Beritagosip.com – Di tengah hangatnya perdebatan soal kebenaran peristiwa pemerkosaan massal pada kerusuhan Mei 1998, editor umum proyek penulisan ulang sejarah Indonesia, Prof. Singgih Tri Sulistiyono, memastikan tragedi tersebut akan dicantumkan dalam narasi sejarah nasional yang baru.
“Akan Ditulis, Tak Perlu Khawatir”
Prof. Singgih, Guru Besar Ilmu Sejarah dari Universitas Diponegoro, menegaskan bahwa peristiwa pemerkosaan massal terhadap perempuan etnis Tionghoa itu adalah bagian penting dalam perjalanan sejarah Indonesia.
“Insyaallah ditulis. Tak perlu terjadi kekhawatiran,” ujarnya kepada media, Selasa (18/6/2025).
Ia membantah anggapan publik yang menyebut seolah timnya akan menghapus kejadian tersebut dari catatan sejarah. Singgih menilai, ada persepsi keliru yang berkembang akibat pernyataan kontroversial dari Menteri Kebudayaan, Fadli Zon.
Tidak Banyak, Tapi Tetap Dicatat
Meskipun masuk, Singgih mengakui topik itu tidak akan dijelaskan secara mendetail. Menurutnya, buku sejarah yang sedang disusun memiliki cakupan besar dan tidak bisa mengupas seluruh peristiwa secara rinci.
“Kalau semua detail dimasukkan, bisa ribuan halaman. Tapi ini tetap dicatat sebagai bagian dari transisi bangsa menuju era reformasi,” jelasnya.
Pernyataan Fadli Zon Jadi Sorotan
Sebelumnya, Fadli Zon, yang kini menjabat Menteri Kebudayaan dan pemimpin proyek penulisan sejarah tersebut, menyatakan bahwa tidak ada bukti kuat yang mendukung terjadinya pemerkosaan secara massal pada 1998.
Dalam wawancaranya dengan IDN Times, Fadli menekankan bahwa istilah “massal” sendiri masih menjadi perdebatan panjang di kalangan akademisi dan masyarakat selama lebih dari 20 tahun.
“Tidak ada data yang solid: nama, waktu, tempat, pelaku,” katanya. Ia juga merujuk pada laporan Tim Gabungan Pencari Fakta (TGPF) yang disebutnya tidak memiliki bukti mendetail.

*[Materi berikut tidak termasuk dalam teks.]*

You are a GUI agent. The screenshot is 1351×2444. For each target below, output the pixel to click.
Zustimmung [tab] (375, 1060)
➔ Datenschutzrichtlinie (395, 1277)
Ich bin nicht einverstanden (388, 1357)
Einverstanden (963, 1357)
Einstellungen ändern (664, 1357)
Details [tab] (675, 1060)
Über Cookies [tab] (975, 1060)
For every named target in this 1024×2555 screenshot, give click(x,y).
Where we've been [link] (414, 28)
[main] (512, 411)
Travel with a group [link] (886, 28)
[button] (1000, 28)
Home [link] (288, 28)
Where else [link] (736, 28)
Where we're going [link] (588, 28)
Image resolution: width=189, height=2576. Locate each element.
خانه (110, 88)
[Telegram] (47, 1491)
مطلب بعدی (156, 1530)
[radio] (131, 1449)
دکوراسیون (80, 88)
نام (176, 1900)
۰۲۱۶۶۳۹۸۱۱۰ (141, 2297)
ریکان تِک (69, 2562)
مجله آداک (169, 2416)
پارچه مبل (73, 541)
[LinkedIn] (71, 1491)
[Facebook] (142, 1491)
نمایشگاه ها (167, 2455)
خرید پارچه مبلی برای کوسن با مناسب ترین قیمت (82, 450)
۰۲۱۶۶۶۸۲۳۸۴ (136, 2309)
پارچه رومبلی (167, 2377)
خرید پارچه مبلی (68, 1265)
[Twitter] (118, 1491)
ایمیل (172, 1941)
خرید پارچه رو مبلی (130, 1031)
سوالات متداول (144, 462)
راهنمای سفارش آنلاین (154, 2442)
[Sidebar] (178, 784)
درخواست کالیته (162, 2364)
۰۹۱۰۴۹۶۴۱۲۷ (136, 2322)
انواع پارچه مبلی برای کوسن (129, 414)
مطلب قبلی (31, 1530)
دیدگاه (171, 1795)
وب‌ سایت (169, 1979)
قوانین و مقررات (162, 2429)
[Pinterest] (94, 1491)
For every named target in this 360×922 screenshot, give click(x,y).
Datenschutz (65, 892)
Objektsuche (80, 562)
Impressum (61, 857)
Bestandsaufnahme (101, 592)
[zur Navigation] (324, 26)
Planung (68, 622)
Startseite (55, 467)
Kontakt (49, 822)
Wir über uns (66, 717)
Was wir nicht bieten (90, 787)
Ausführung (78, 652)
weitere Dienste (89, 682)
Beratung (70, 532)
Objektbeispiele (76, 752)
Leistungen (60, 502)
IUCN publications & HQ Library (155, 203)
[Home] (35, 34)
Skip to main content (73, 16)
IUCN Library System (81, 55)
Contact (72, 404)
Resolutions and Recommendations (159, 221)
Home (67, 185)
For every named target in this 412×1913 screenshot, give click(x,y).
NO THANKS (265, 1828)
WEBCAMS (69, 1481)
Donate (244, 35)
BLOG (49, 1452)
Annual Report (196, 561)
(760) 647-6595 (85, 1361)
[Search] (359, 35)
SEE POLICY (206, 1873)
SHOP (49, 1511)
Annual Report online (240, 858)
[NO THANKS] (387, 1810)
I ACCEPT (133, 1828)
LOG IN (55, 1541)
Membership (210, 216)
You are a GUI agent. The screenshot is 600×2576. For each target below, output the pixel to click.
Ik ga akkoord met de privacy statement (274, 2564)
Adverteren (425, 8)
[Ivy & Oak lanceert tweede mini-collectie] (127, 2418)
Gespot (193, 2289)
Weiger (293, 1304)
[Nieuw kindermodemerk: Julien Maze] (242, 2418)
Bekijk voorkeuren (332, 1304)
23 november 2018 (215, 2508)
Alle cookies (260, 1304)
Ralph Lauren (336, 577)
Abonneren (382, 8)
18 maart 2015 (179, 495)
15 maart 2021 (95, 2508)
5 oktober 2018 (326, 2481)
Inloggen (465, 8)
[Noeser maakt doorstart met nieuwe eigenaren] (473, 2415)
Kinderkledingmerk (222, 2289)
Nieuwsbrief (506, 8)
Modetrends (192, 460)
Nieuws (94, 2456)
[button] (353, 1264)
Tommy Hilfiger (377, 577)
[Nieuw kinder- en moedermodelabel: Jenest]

Tegaskan Tak Menafikan Korban
Meski begitu, Fadli membantah dirinya mengingkari adanya korban kekerasan seksual pada kerusuhan 1998. Ia menegaskan sikapnya mengecam semua bentuk kekerasan terhadap perempuan, termasuk kekerasan seksual.
“Sensitivitas istilah ini harus dikelola dengan empati,” ucapnya dalam keterangan tertulis, Senin (13/6/2025).